Recorded data –
_____

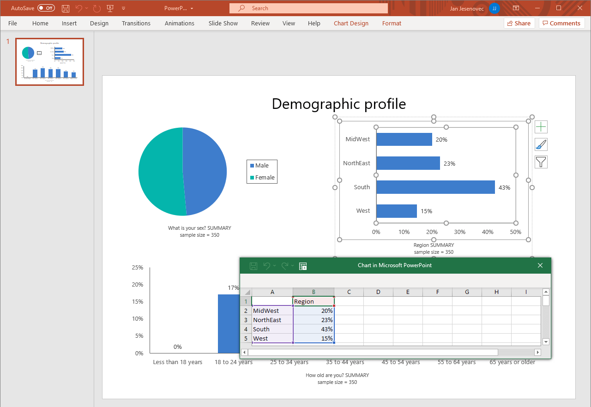Viewport: 591px width, 407px height.
Task: Toggle the AutoSave switch
Action: click(46, 8)
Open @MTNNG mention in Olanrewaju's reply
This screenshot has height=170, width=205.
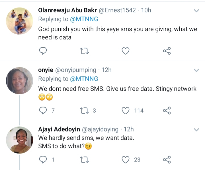tap(84, 19)
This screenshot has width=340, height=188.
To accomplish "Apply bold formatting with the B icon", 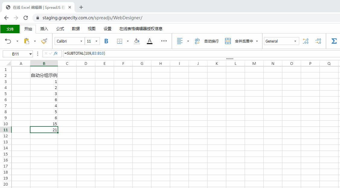I will coord(106,41).
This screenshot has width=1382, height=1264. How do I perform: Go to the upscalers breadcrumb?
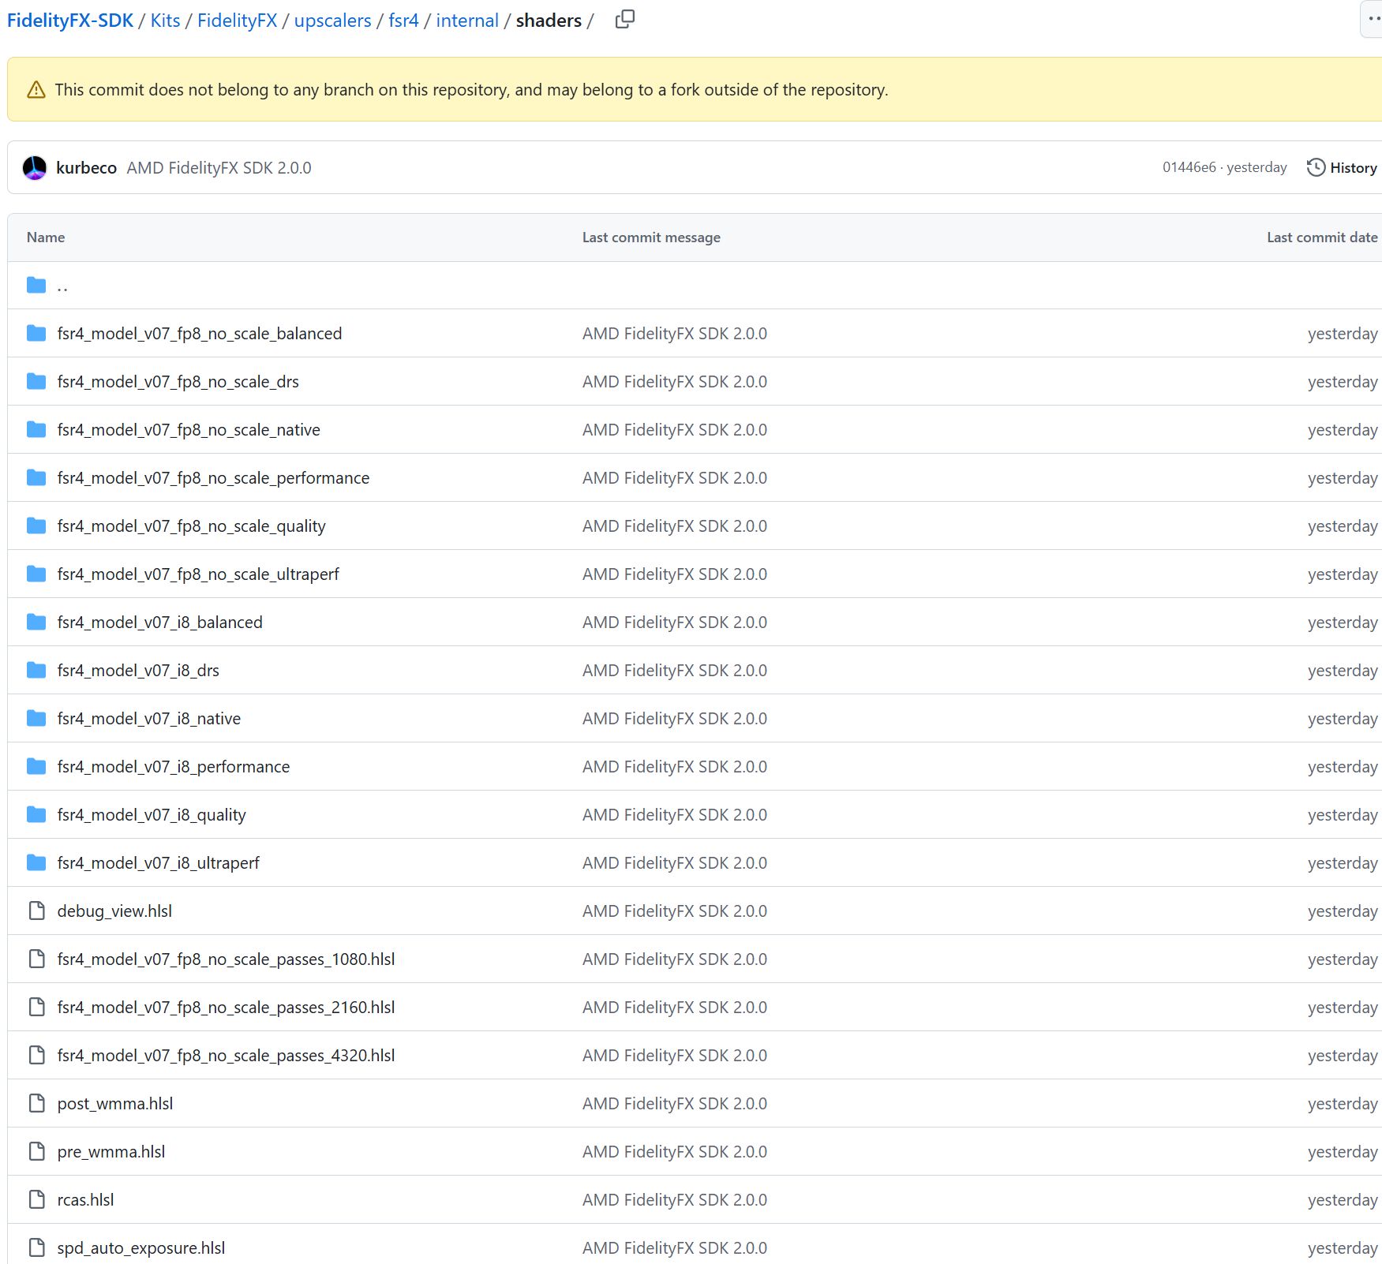coord(332,21)
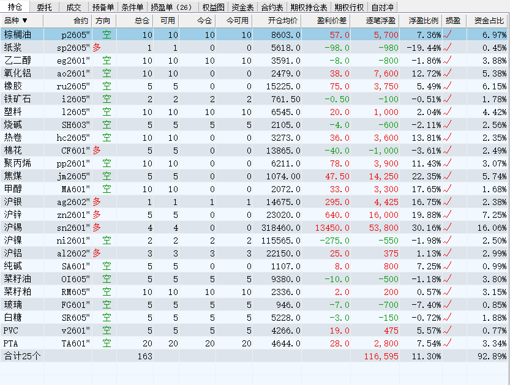This screenshot has height=385, width=510.
Task: Open the 期权持仓表 tab
Action: pos(309,7)
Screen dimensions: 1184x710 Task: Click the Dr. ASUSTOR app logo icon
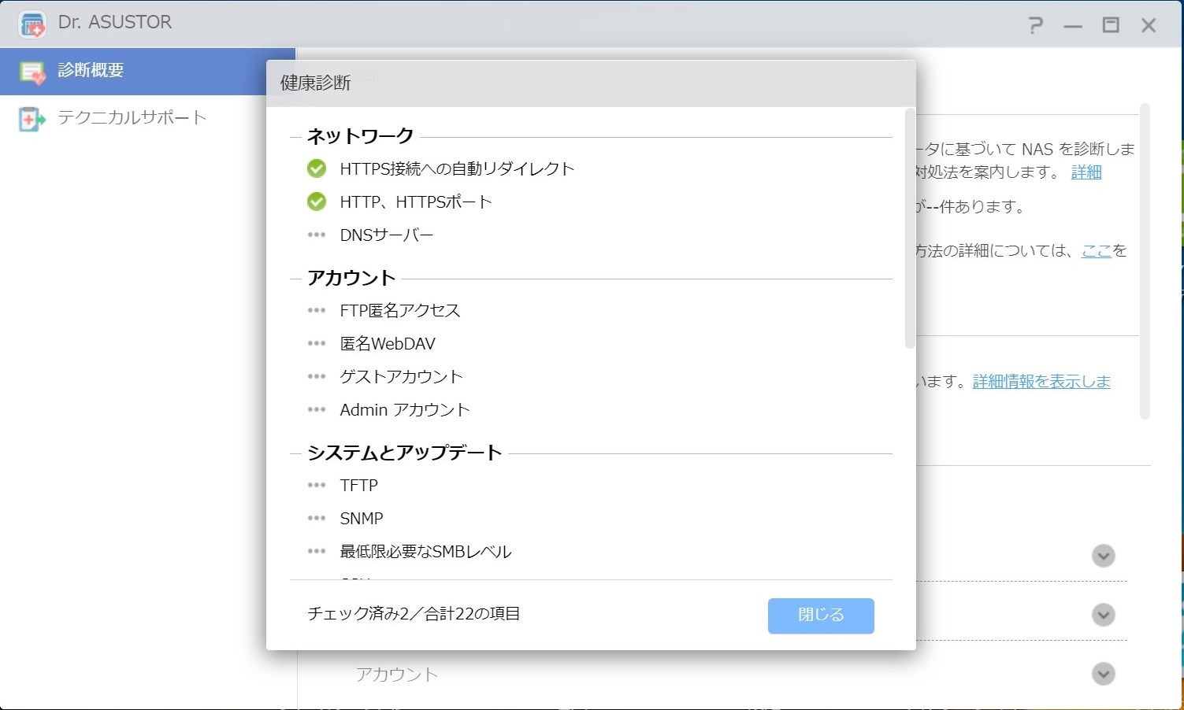click(x=32, y=24)
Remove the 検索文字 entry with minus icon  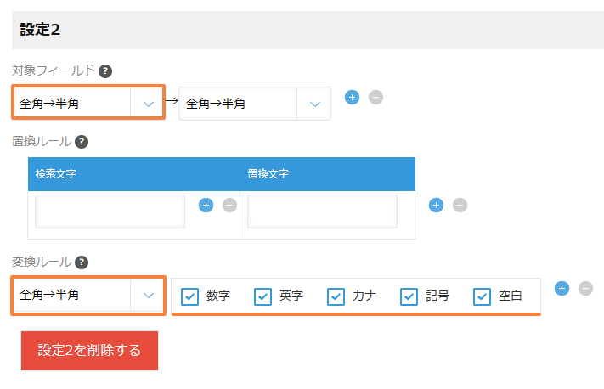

_____

Brief – The lines to repeat start at the one holding "Screen dimensions: 1184x710" and run through the last line of the records above; write them out exactly, both ends included, but not the pictures.

Answer box –
Screen dimensions: 1184x710 Task: Click the Dr. ASUSTOR app logo icon
click(x=32, y=24)
Remove the 検索文字 entry with minus icon  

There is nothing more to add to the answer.